* _Extracted data_:
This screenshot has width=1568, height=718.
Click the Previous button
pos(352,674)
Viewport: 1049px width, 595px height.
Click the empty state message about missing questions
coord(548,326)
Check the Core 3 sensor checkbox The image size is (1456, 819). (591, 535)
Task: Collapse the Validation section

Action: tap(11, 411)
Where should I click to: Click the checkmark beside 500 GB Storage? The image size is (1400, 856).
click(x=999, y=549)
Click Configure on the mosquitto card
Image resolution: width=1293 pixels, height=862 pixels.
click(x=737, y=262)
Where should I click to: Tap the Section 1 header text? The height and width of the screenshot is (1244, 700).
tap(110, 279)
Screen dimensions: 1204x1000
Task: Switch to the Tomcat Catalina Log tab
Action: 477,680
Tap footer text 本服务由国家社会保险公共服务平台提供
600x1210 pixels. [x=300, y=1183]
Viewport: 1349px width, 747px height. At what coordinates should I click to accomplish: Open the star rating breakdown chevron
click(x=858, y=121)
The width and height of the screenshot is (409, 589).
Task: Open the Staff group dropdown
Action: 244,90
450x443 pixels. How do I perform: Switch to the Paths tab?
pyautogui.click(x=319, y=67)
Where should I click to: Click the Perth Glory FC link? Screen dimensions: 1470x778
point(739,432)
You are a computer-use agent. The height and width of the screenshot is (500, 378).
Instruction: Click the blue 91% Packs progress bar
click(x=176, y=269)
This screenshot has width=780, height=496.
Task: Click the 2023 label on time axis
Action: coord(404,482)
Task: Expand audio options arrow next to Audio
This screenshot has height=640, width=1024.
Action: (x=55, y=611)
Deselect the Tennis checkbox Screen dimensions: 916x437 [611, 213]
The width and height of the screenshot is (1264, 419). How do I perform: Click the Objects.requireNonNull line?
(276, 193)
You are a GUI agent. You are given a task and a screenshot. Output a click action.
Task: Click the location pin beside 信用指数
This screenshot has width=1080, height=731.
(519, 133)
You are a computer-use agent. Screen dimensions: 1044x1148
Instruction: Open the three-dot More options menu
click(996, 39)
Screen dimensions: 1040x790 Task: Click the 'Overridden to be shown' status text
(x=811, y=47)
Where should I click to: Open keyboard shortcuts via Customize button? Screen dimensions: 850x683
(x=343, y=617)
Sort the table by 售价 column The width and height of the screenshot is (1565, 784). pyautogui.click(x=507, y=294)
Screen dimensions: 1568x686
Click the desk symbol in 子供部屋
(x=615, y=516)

* _Exercise prompt_: Write out the items as a numbered list, starting with the first line and going on through the line that contains "click(x=737, y=262)". Leave out any blank lines.

* _Task result_:
1. This screenshot has width=1568, height=718.
2. Click the Previous button
3. pos(352,674)
4. Viewport: 1049px width, 595px height.
5. Click the empty state message about missing questions
6. coord(548,326)
7. Check the Core 3 sensor checkbox The image size is (1456, 819). (591, 535)
8. Task: Collapse the Validation section
9. Action: tap(11, 411)
10. Where should I click to: Click the checkmark beside 500 GB Storage? The image size is (1400, 856).
11. click(x=999, y=549)
12. Click Configure on the mosquitto card
13. Image resolution: width=1293 pixels, height=862 pixels.
14. click(x=737, y=262)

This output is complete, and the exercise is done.